Мне стало скучно. И одиноко. Я включил «Спидолу». Рыдающим голосом артистка пела о роботе. О роботе, который был когда-то человеком. Она почти плакала: «Я прошу, ну, попробуй, стань опять человеком!»
— Не надо, — проговорила Лена, — выключи.
Я выключил. И сказал:
— Я уезжаю. На три дня.
— Куда?
— В Новоморской.
Она напряглась вся, лицо стало деревянным и желтым от страха: она старается не показать виду, но боится самого слова — Новоморской. Я усмехнулся:
— Разве не ты советовала мне поехать туда?
— Конечно, — сказала она не своим голосом.
— Что — не
— Нет, нет, — торопливо проговорила она, — это твой долг. Поезжай. Ты должен ехать.
Она уперлась локтями в подушку, задумалась.
— А вообще ты, наверно, правильно поступил, что молчал на бюро.
— Наверно.
— Нервы надо беречь.
— Конечно.
— Сколько ей лет?
— Кому?
— Ну, той женщине.
— Не знаю. Лет сорок.
— Нагнись!
Я нагнулся. Она обняла меня. Поцеловала. Она крепко держала меня за шею и не отпускала. И вдруг заплакала, шепча сквозь слезы:
— Неужели все в прошлом, Петя? Все в прошлом!..
— Не нужно, — сказал я, — успокойся.
— Нет, этого быть не может, — воскликнула она. — Иногда мне кажется — я только начинаю жить, только начинаю. Ведь у нас все впереди, правда? Ну, скажи, Петя, скажи.
— Конечно, — ответил я и поцеловал ее в шею, — конечно, все еще впереди…
Варя
Обед я готовила. Яичницу жарила. Вдруг со двора:
— Варька! Варя! — Мама, тетя Аня кричат. Дикими голосами.
Испугалась, яйцо даже выронила и — во двор. Тетя Аня повисла на калитке, смеется. Костыли валяются. Мама плачет. Соседи из-за забора что-то лопочут.
— Варька! — Тетя Аня кричит. — От крыльца — сама. Триста пятнадцать шагов. Где шоколад?
— Мало! Триста двадцать уговор.
— Злодейка! Погоди! Раскошелишься!
До калитки-то дошла, обратно на коляске везти пришлось. А вообще — чудо. Ну, чудо — и все.
Яичницей их накормила. Подгорелой. Не наелись.
— Приветик, — я сказала. — Пошла. Не умрете.
— Куда?
— Мама! Пути не будет.
— Купила водку? — Мама спросила.
— Успеется: завтра похороны. А зачем так много? Обопьются.
— Надо.
— Дурацкий обычай. Из похорон праздник устраивать. Помру — чтоб никаких поминок.
— Не болтай.
Что-то мать у меня сегодня повеселела. Два дня ходила как в воду опущенная. Сегодня повеселела.
— Варька!
— Ну?
— Вернись.
— Зачем?
— Вернись, говорю.

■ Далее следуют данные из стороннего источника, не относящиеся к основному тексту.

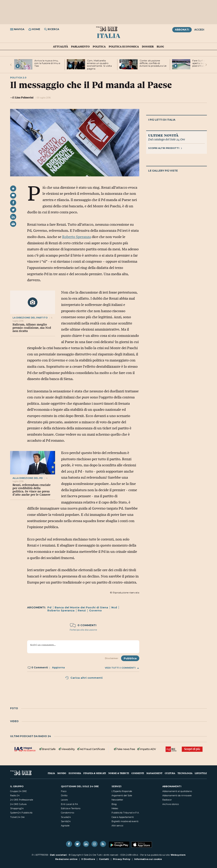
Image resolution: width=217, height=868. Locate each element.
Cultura (170, 773)
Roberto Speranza (76, 237)
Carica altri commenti (84, 678)
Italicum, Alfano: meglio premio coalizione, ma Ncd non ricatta (32, 328)
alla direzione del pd (28, 478)
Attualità (60, 46)
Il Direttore (88, 859)
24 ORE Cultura (18, 804)
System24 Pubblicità (21, 813)
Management (154, 773)
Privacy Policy (121, 859)
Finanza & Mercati (94, 773)
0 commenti (83, 625)
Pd (49, 607)
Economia (75, 773)
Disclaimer (111, 658)
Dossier (147, 46)
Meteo (115, 808)
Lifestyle (201, 773)
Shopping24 (17, 808)
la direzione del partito (30, 317)
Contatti (104, 859)
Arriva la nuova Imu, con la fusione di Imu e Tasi (47, 63)
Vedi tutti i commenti (122, 668)
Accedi (199, 29)
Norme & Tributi (118, 773)
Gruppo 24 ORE (18, 791)
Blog (160, 46)
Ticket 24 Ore (17, 817)
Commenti (137, 773)
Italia (108, 35)
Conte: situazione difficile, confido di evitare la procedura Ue (153, 63)
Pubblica (130, 658)
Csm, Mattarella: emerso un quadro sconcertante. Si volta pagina (99, 64)
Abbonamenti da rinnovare (177, 796)
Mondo (62, 773)
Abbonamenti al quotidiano (177, 791)
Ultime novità (163, 135)
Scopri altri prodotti (165, 148)
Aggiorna (58, 667)
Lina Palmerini (24, 97)
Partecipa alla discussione (83, 630)
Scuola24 (66, 817)
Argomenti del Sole (121, 796)
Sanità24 (66, 821)
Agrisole (65, 826)
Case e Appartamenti (123, 817)
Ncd (114, 607)
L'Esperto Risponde (121, 791)
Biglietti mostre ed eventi (125, 821)
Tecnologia (185, 773)
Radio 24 (15, 796)
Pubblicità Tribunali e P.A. (125, 813)
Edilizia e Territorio (71, 808)
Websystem (178, 855)
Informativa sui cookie (148, 859)
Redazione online (66, 859)
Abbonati (182, 29)
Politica (99, 46)
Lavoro (64, 800)
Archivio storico (170, 804)
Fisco (64, 791)
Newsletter (117, 800)
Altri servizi (117, 826)
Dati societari (58, 855)
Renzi (82, 610)
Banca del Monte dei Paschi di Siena (81, 607)
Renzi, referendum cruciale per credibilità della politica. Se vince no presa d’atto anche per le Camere (31, 490)
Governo (96, 610)
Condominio (67, 813)
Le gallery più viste (163, 170)
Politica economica (124, 46)
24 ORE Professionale (22, 800)
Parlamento (80, 46)
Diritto (64, 796)
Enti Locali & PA (70, 804)
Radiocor (167, 800)
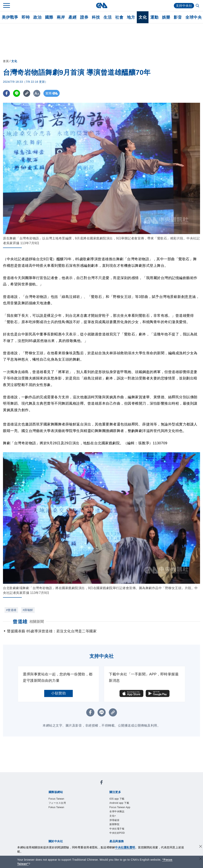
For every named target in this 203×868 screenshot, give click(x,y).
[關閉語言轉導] (201, 859)
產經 (72, 17)
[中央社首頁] (102, 5)
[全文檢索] (198, 6)
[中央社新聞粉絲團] (101, 783)
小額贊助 (59, 693)
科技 (96, 17)
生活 (107, 17)
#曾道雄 (11, 610)
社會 (119, 17)
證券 (84, 17)
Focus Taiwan (57, 799)
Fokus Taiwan (57, 808)
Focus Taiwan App (121, 808)
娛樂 (166, 17)
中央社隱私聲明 (125, 847)
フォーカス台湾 (58, 803)
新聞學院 (115, 826)
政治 (37, 17)
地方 (131, 17)
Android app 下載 (120, 803)
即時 (26, 17)
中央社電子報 (117, 830)
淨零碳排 (115, 821)
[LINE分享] (16, 93)
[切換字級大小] (37, 93)
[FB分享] (6, 93)
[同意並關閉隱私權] (201, 847)
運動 (154, 17)
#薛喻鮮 (28, 610)
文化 (143, 17)
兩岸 (61, 17)
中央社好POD (118, 835)
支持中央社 (184, 6)
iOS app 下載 (117, 799)
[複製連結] (27, 93)
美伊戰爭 (10, 17)
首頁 (6, 61)
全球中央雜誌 (117, 812)
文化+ (113, 816)
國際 (49, 17)
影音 (178, 17)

Олег Николаевич обещал зайти.
— Пусть себе.
— Ты ему нужна.
— Он мне не нужен.
А он тут как тут. Стоит у калитки, скалит зубы. Держит за хвост копченую рыбину. Мне в подарок принес. Я люблю копченую. С чего это раздарился?
— Ворованная? Стыдно колхоз-то грабить.
— Ага. Совесть так и гложет.
Вошел в дом, вынул из кармана кулек, размотал. Там цветы. Фиалки горные. Тетя Аня их любит.
— Анна Васильевна, вам.
Тетя Аня растрогалась.
— А теперь, Варвара, встань-ка сюда. Видеть тебя хочу, — сказал он.
Я встала возле тети Ани.
— Граждане, что хотите делайте, милуйте, казните, но выслушайте. Решили мы с Зинаидой Дмитриевной пожениться. Благословите!
Он смотрел на нас, а мы молчали. Тетя Аня молчала. И я. Я маму разглядывала. Она сидела голову опустив. Красная.